Mr. Kaldas continued to explain the complexities of contemporary domestic Egyptian politics. He lamented recent actions by the deep state (the military in particular) to repress critiques and political dissent that took root after the uprisings of 2011. Mr. Kaldas framed the controversial protest law and mass death sentencing in this light, as tactics of control. Despite these maneuvers, however, Mr. Kaldas argued that the Egyptian system of governance prevents a complete authoritarian takeover; both complex and corrupt, the Egyptian governmental system prevents any president from controlling and directing every government decision. Thus, Egypt’s political fate is far from certain, and Mr. Kaldas suggested that the deterioration of the Egyptian economy may provide motivation for a new wave of dissent and challenge to authority.

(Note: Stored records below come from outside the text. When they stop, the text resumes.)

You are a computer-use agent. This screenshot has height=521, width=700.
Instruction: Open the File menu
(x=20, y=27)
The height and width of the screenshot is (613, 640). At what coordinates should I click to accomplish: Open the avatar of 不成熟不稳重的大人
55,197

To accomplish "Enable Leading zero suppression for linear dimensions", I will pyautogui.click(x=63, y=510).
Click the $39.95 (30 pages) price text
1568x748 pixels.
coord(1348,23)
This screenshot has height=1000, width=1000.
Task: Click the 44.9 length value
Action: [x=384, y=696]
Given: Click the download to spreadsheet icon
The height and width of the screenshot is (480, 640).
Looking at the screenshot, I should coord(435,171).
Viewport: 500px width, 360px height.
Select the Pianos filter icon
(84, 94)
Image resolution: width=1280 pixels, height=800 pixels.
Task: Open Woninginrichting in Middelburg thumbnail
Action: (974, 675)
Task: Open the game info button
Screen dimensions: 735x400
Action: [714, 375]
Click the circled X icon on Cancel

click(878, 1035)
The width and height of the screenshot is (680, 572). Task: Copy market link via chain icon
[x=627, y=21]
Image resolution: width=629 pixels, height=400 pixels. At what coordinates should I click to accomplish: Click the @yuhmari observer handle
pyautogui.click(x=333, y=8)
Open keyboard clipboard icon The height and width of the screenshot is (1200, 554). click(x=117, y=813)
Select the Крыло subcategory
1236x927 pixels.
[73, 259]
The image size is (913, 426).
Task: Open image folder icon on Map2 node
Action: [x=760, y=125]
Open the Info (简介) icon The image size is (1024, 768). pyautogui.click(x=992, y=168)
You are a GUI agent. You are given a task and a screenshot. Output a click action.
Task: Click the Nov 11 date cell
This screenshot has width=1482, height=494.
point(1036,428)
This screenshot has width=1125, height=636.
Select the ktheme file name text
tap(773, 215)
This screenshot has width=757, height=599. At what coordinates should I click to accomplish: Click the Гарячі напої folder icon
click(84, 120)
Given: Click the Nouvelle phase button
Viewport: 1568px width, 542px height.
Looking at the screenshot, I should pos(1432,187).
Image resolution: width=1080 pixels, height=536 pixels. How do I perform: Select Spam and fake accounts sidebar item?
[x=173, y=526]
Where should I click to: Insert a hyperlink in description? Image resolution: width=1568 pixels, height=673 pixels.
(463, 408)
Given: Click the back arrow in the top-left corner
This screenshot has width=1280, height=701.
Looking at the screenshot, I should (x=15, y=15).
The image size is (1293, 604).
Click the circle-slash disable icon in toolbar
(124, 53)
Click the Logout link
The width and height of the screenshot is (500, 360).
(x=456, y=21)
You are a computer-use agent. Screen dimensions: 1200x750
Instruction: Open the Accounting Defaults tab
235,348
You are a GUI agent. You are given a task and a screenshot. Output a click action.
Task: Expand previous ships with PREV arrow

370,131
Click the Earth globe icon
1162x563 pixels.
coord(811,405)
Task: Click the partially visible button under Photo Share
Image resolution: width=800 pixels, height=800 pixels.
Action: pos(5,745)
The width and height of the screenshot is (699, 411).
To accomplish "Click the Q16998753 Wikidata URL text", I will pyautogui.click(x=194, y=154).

In response, Dr. Cook outlined the regional politics that affect the Egyptian landscape, and he argued that democracy has lately seemed the least likely outcome in the Middle East. The Gulf’s position is to ensure that resources in Egypt continue to flow and that there is enough stability for interests between the two regions to align. With the various Islamist extremist groups operating in the Middle East, President Abdel-Fattah El Sisi is able to argue that the Egyptian state must lead the fight against them to protect the innocent.

The speakers’ comments were followed by a lively question and answer session covering topics ranging from the regional threat of ISIS to the validity of historical comparisons between the Egyptian and French Revolutions. The discussion closed with a quick look to the United States, with the speakers concluding that while U.S. interests in the Suez Canal and the maintenance of the Camp David accords remain unchallenged, the U.S. is unlikely to seriously intervene in Egyptian internal affairs.